• [WHAT TO PRODUCE]:
Copy everything in the Phoenix map reduce thread from "You are viewing" down to "to replicate ?", swapping "Master Master" for "active-active".

• [SOURCE DOCUMENT]:
== == ==

You are viewing a plain text version of this content. The canonical link for it is here.
Posted to user@phoenix.apache.org by Gaurav Agarwal <ga...@gmail.com> on 2015/09/01 20:51:05 UTC

Phoenix map reduce

Hello

We are using phoenix Map reduce CSV uploader to load data into HBASe . I
read documentation on Phoenix site, it will only create HFLE no WAL logs
will be created.Please confirm understanding is correct or wrong

We have to use HBASe replication across cluster for Master Master scenario.
Will the replication work in that scenario or do we need to use Copy Table
to replicate ?

thanks

Re: Phoenix map reduce

Posted by Krishna <re...@gmail.com>.
Another option is to create HFiles using csv bulk loader on one cluster,
transfer them to the backup cluster and run LoadIncrementalHFiles(...).

On Tue, Sep 1, 2015 at 11:53 AM, Jean-Marc Spaggiari <
jean-marc@spaggiari.org> wrote:

> Hi Gaurav,
>
> bulk load bypass the WAL, that's correct. It's true for Phoenix, it's true
> for HBase (outside of Phoenix).
>
> If you have replication activated, you will have to bulkload the data into
> the 2 clusters. Transfert your csv files on the other side too and bulkload
> from there.

== == ==

• [SUPPLIED MATERIAL]:

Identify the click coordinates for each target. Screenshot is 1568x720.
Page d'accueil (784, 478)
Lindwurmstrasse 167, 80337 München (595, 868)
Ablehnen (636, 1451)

== == ==

• [TASK ANSWER]:
You are viewing a plain text version of this content. The canonical link for it is here.
Posted to user@phoenix.apache.org by Gaurav Agarwal <ga...@gmail.com> on 2015/09/01 20:51:05 UTC

Phoenix map reduce

Hello

We are using phoenix Map reduce CSV uploader to load data into HBASe . I
read documentation on Phoenix site, it will only create HFLE no WAL logs
will be created.Please confirm understanding is correct or wrong

We have to use HBASe replication across cluster for active-active scenario.
Will the replication work in that scenario or do we need to use Copy Table
to replicate ?